The lines in the listing below are to be given again exactly, starting at the line holding "Task: Add a new question with the plus icon" and ending at the line holding "You are a computer-use agent.". Do not include pictures.

(Records for the task begins)

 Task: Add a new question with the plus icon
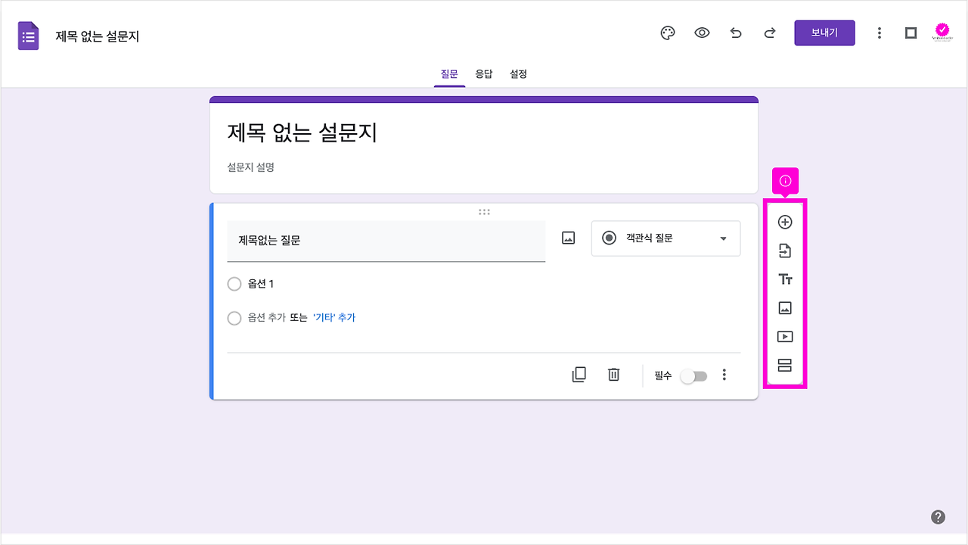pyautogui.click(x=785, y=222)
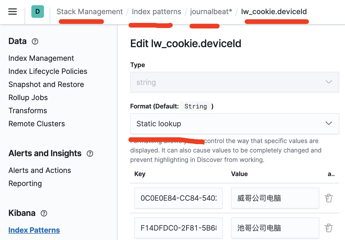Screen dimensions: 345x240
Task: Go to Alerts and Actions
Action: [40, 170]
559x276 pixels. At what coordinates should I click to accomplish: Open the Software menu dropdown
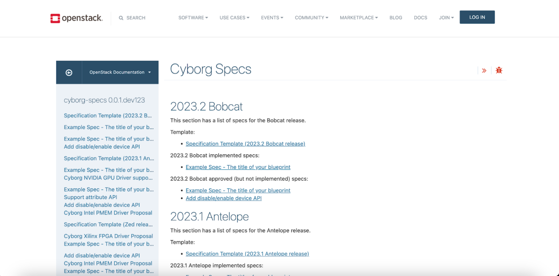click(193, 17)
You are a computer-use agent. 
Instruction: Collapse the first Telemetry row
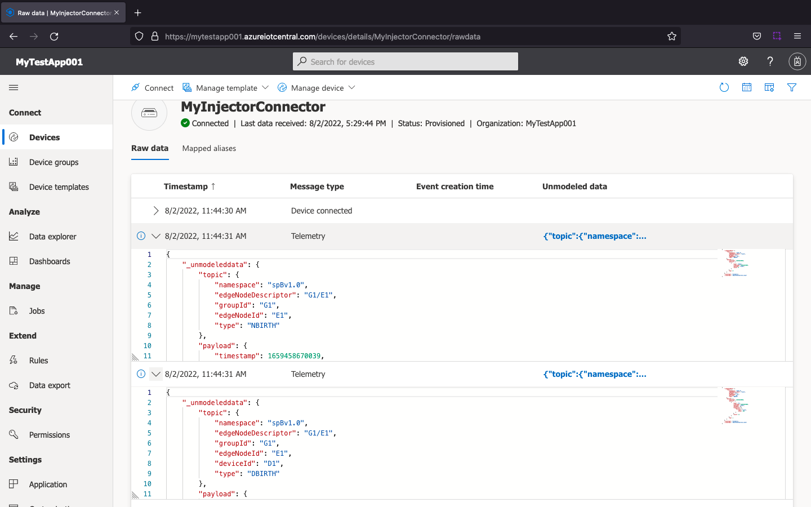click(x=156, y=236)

(Records for the task ends)
(Records for the task begins)

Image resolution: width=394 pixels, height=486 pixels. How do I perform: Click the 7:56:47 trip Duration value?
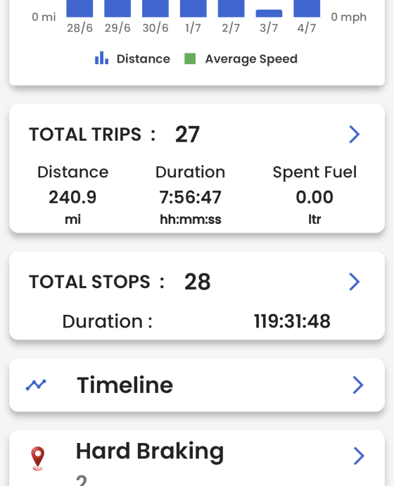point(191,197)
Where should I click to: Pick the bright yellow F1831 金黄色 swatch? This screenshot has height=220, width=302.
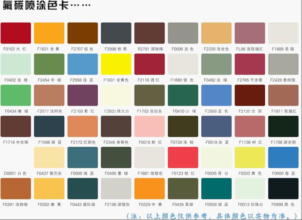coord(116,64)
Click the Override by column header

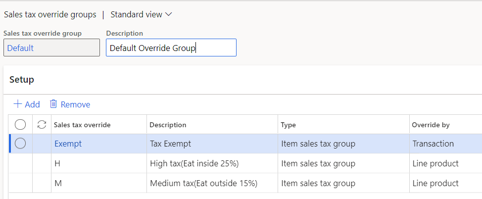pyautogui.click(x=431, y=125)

(Records for the task ends)
(Records for the task begins)

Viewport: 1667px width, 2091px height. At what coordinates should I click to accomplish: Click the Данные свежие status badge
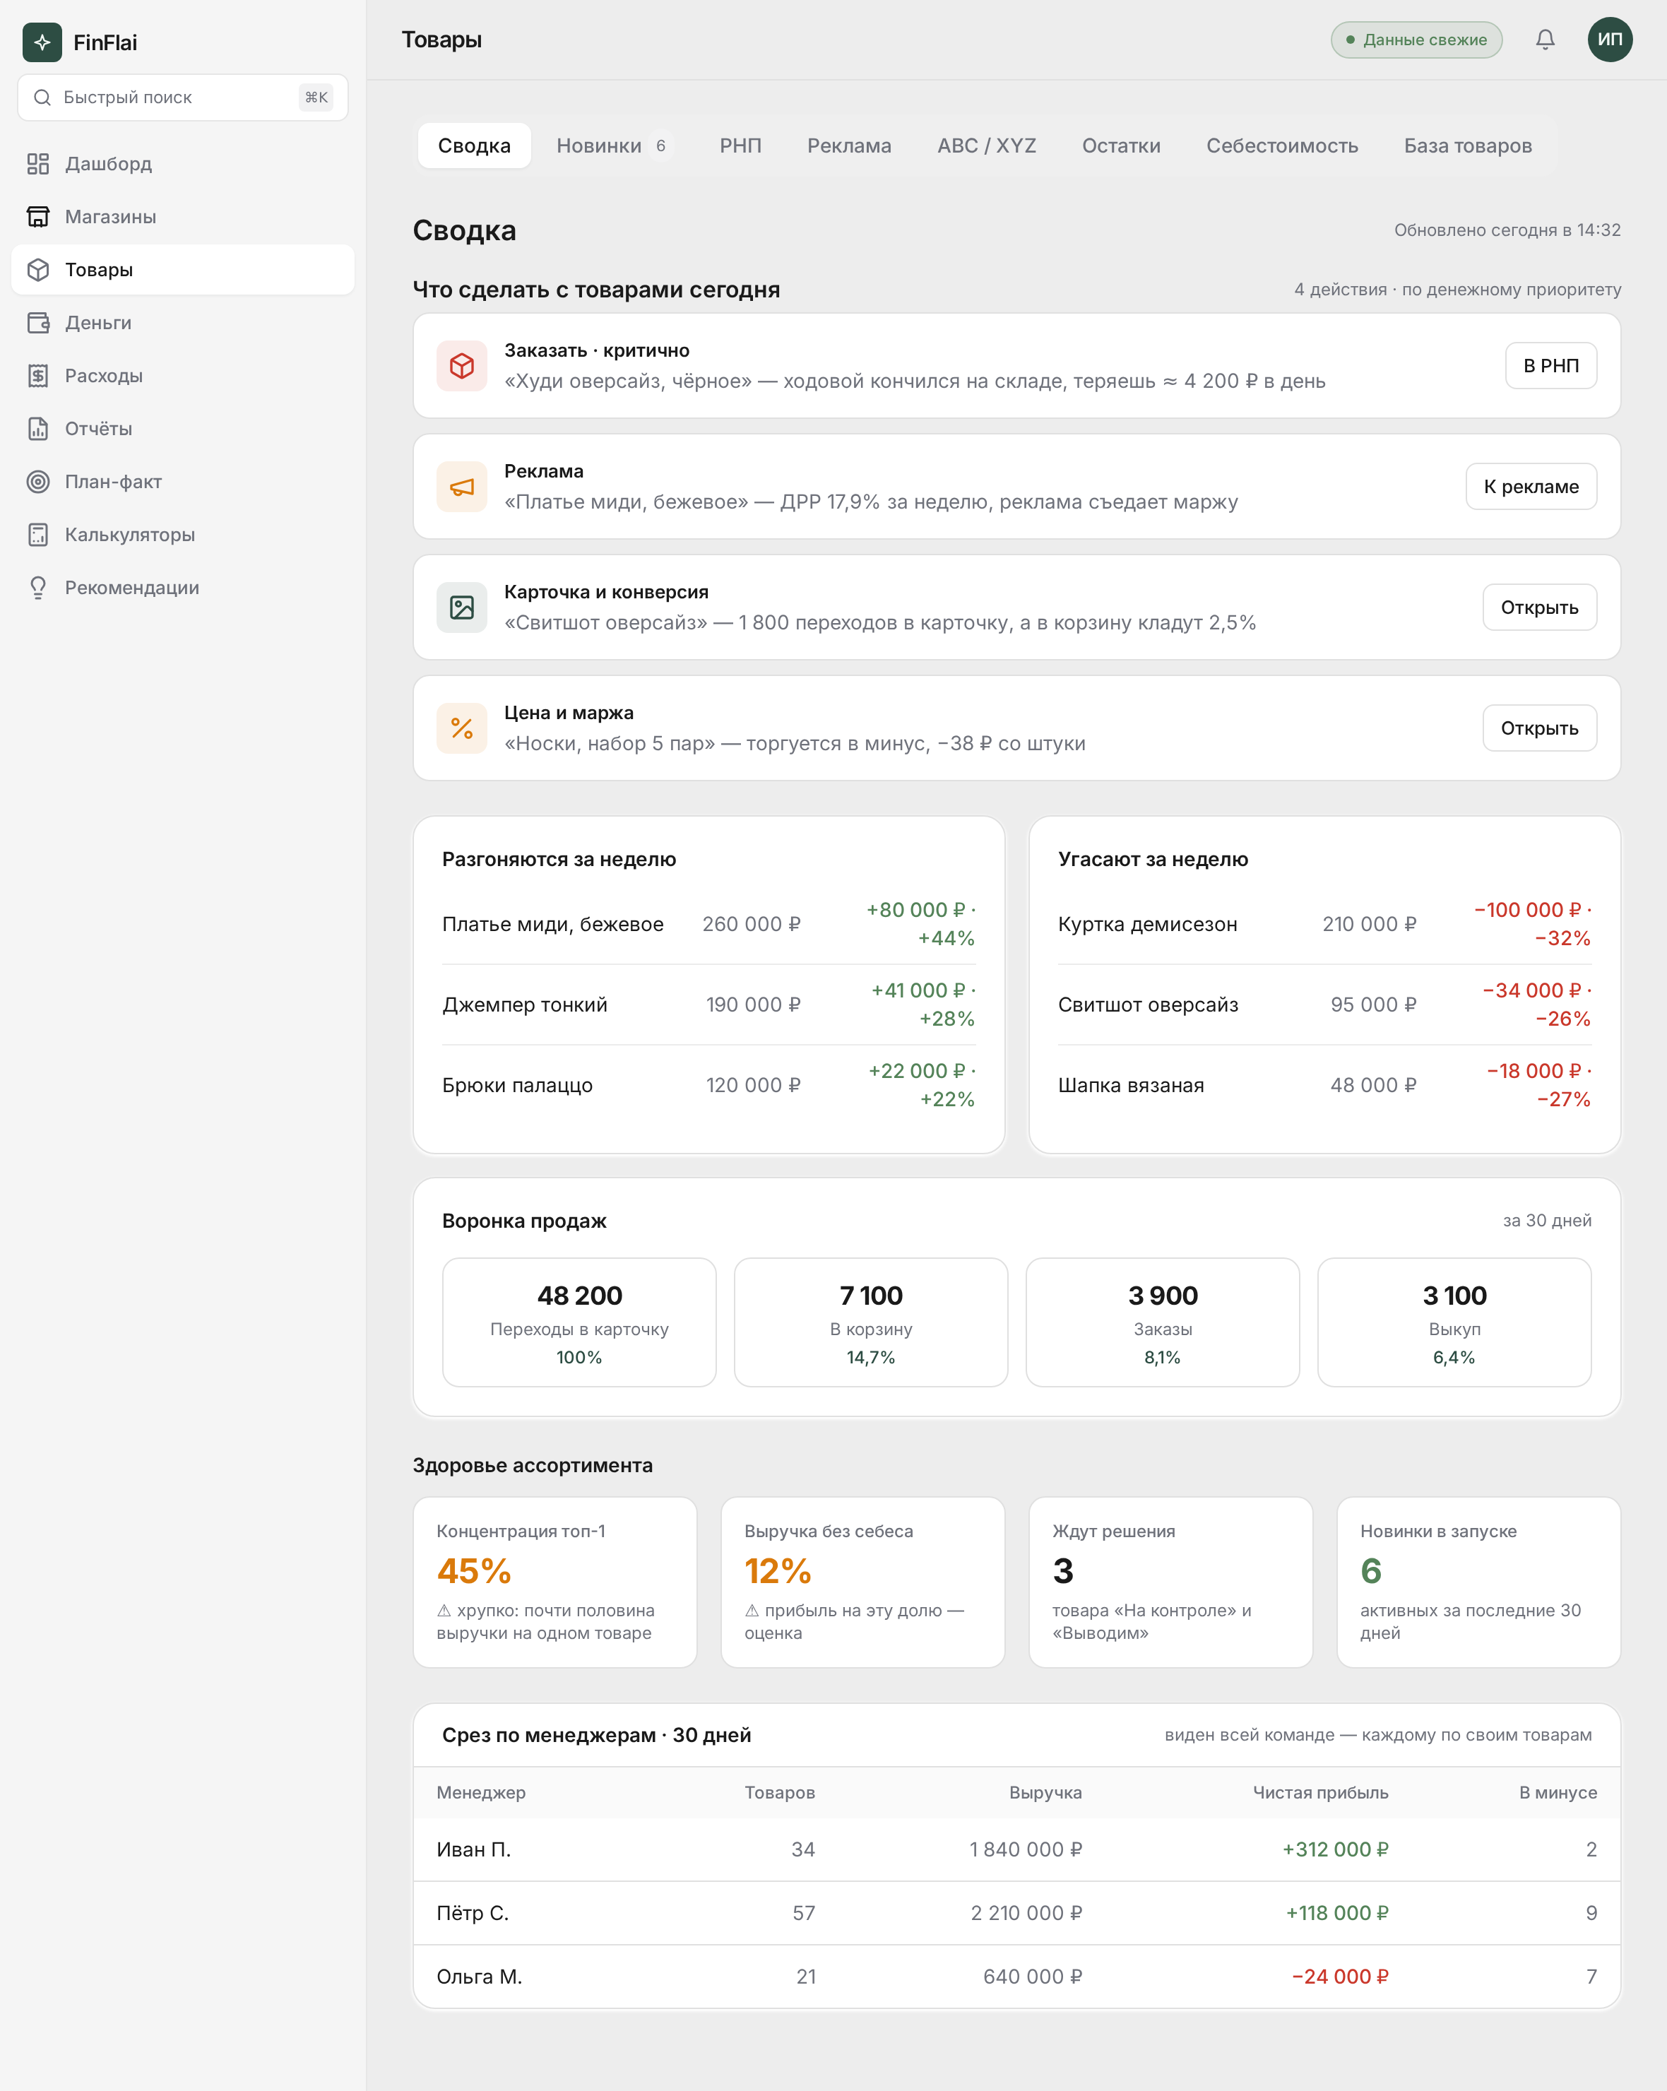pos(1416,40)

(Records for the task ends)

Answer section →
 Task: Add a new question with the plus icon
pyautogui.click(x=785, y=222)
Screen dimensions: 345x240
Task: Go to Alerts and Actions
Action: [40, 170]
559x276 pixels. At what coordinates should I click to accomplish: Open the Software menu dropdown
click(193, 17)
You are a computer-use agent. 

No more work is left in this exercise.